Марина Меламед

В ХАЙФУ НА ВЕРБЛЮДЕ

Но караван всё шёл через пустыню,
Шёл потому, что горе - не беда.

Н. Матвеева

Хайфа, ты меня легко узнаешь: я буду вилять хвостом. Мы встретимся непременно, как только взойдёт солнце.

Автобус едет мимо моря, всегда - мимо. Гордые колючки, волосатые цветы. Дорога.

Я перед смертью забываю попрощаться. Сказать "до свидания", и так каждый раз. Но мы неизбежно встречаемся по дороге в Хайфу.

В последнее время путь очистился от посторонних. Звёзды блестят, море близко, идут навстречу забытые лица. Никого не помню. Вот этот, на синем форде, уже давно сигналит. Улыбка такая знакомая… Нет, не помню. Они сами всё расскажут, когда захотят.

Я умываю руки, благословляю хлеб. И отламываю.

В Хайфе много людей, не похожих на себя. Ну вот: степной калмык из Черновцов, еврей как еврей. Или ещё: потомок грузинского князя, специалист по кобрам и удавам. Очень разносторонний человек, наверное, его двое. Затем мирзаянин младой, юноша с интеллигентными бицепсами. Кегля, очередная любовь грузина - мелкая дворняжка, очень милая, без мозгов. Ещё? Пожалуйста. Бандеролька, карменствующая девушка-гражданка, нежное создание на босу ногу. И так далее. Все, не переставая, поют и страхуют друг друга от несчастной любви.

Да, кстати, сюжета не ждите, - тогда он появится.

А я еду в Хайфу. Мне ещё ни разу не удалось в неё приехать. То жизнь, то работа… Поэтому я так люблю этот город. Я его выдумала.

Неплохо смотрится море снизу, и горы справа. Горы назовём Карамель, ну да ладно - Кармель. А море наречём Красным, но лучше - Средиземным. Да как хотите!

Недавно в автобусе со мной заговорил пожилой человек со шрамом через всё лицо. Он дышал перегаром и ругал Нострадамуса. Он хотел предсказать какую-то гадость на будущий год, но вдруг замолчал. И правильно, и славно. Всё будет хорошо. Мы передвинем вулканы в пустыни, войны успокоим молитвой, а земли отдадим детям. Кстати, говорят, в Ашкелоне народ собрался помедитировать, пять тысяч человек, и вокруг по стране резко снизилась преступность. Что творят!.. Мне предлагали съездить в Ашкелон, но меня смущает слово "медитация". Кроме того, я уже еду - в Хайфу.

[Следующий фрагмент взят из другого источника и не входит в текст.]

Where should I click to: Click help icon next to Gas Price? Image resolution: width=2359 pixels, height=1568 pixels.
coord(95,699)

Ветер влетает в автомобиль, рвёт на части слова. Слова такие: "Я еду к морю, еду…", "и по шпалам, опять по шпалам…", "синий-синий иней". Это близко, но неточно. Автомобиль лёгким движением становится верблюдом, а верблюду все эти "в Антарктиде льдины" до ближайшей колючки.

Где мои персонажи, куда я смотрю?! Они успели поменять работу, имя и образ жизни…

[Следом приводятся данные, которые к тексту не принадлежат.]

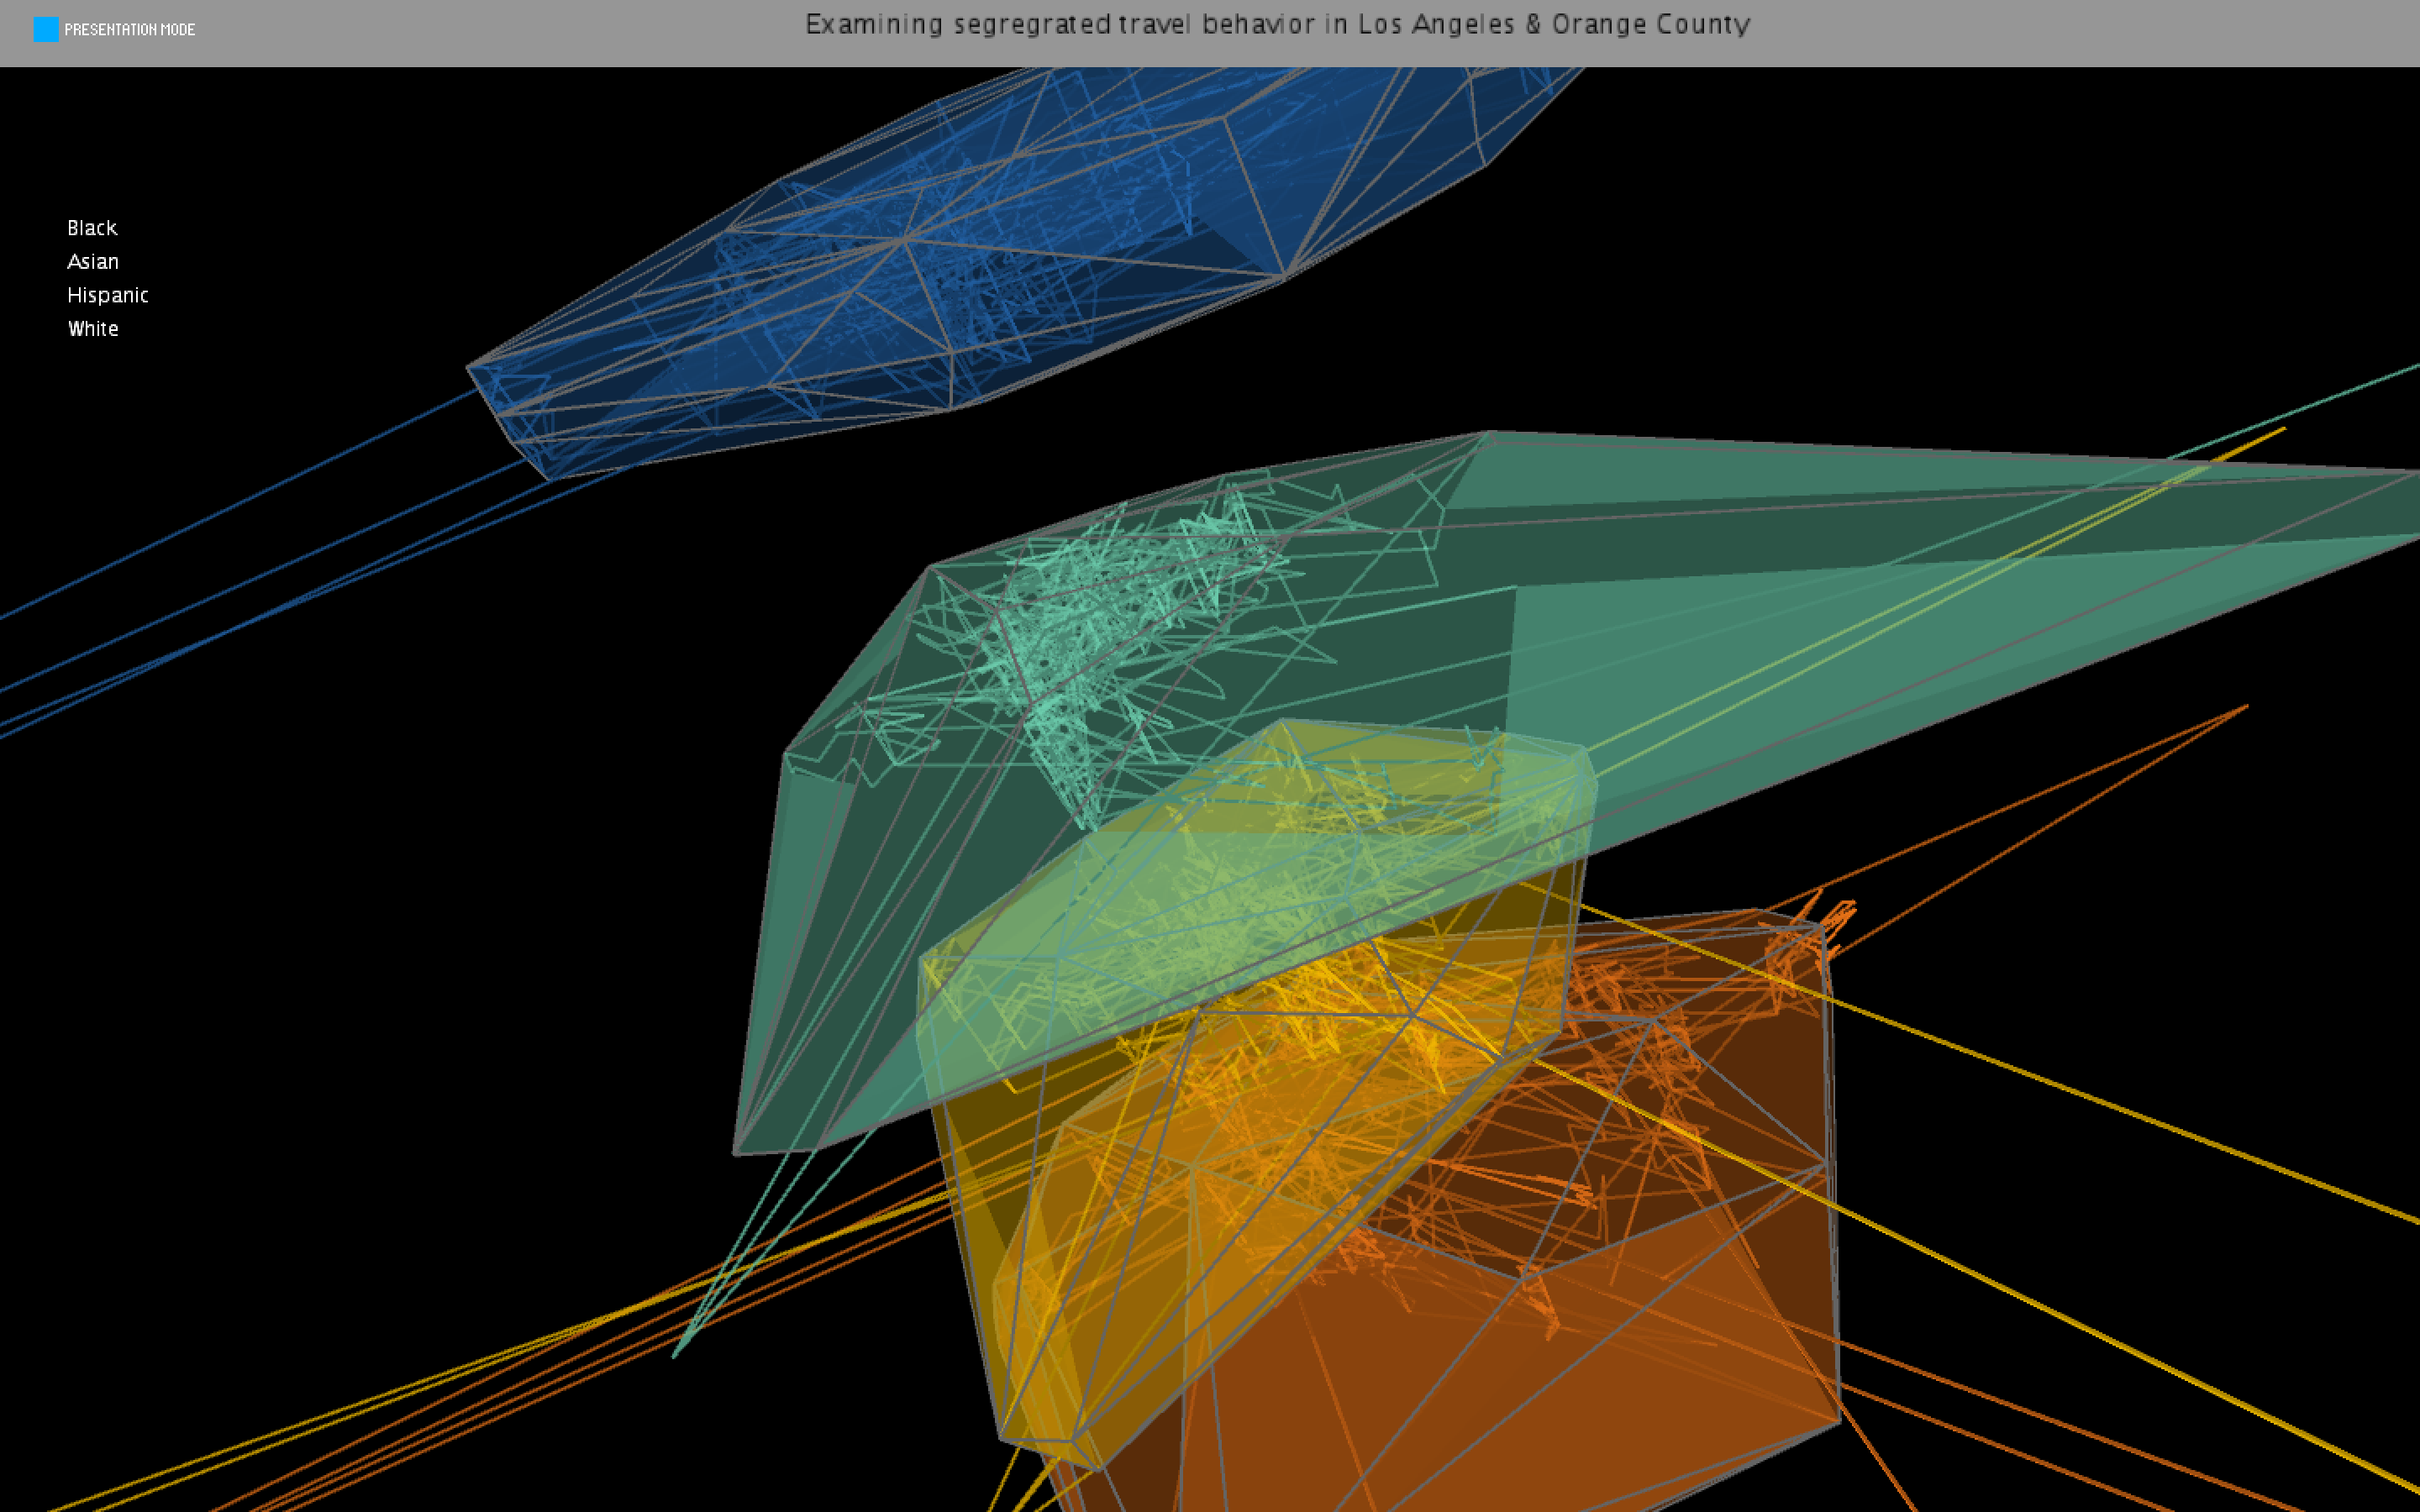Select the White legend entry
The width and height of the screenshot is (2420, 1512).
click(93, 329)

Грузина зовут Плеер (когда зовут, откликается). Нынче у него рецидив застарелого милосердия к мелким тварям (всё-таки, князь!). Он на время прекращает петь и развозит женщин по домам, насвистывая Моцарта. Ни разу не перепутал адреса, хотя, конечно, романтик. Ключей не держит, только от вивария, там и живёт. Это недалеко от калмыцких степей, то бишь, балкона, где обитает другой персонаж: вечный Янь. Или Инь, но вечный.

Короче, пожилой экстрасенс, любит кофе без сахара, узлы кармы рубит сплеча. Имя у него простое: Титус Ганг Мотороллер, а лицо сложное. У него обветренное лицо ястреба, он взмывает в небо, он кружит над степью.

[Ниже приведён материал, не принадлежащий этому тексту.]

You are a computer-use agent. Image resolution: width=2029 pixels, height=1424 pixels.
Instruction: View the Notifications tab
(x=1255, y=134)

Холодное пиво в жаркий день, оно лучше вина. Писал же раби Сан-Тоб: "Вино, самое прекрасное, забывается, а жажда, ничем не утолённая, остаётся".

По-видимому, Хайфа - это город, и в нём пахнет морем. Хотя нет, когда морем - это Одесса.

Мы были там с Плеером, нюхали воздух и заполняли пространство.

Плеер молился афишам, но всё равно он грузин. В том смысле, что вежлив и обходителен необычайно. Только бабы у него странные, все на одно лицо, и все, как одна - стервы. Он их выводит в люди, как ценные породы змей. К афишам у него слабость, он их читает вслух. Помолиться - это была моя идея. Чьё-то имя было вписано в рамочку, ну, мы и повалились на колени, выкликая древнееврейские слова, какие знали.

И случилось чудо: на улице появился пародист Иванов, он шёл без охраны...

Мы любили песни под гитару, пить пиво и разыгрывать серьёзных людей. Помню, в поезде Плеер встал на колени перед проводницей и слёзно попросил сухое бельё. Проводница принесла, хотя он ехал без билета, а заодно - чай и сахар.

Где теперь эти поезда, что увозят в голубые города?.. Наверное, по-прежнему едут, потому что с Плеером мы снова встретились на иерусалимской улице, мы столкнулись нос к носу. Сразу пошли пить пиво и искать Иванова.

…Я не очень люблю пиво, только если жарко. Но с Плеером пиво превращается в шампанское. Кстати, когда мы познакомились, он пил чачу, поэтому я решила, что он грузин. И до сих пор так считаю, хотя знаю, что он еврей.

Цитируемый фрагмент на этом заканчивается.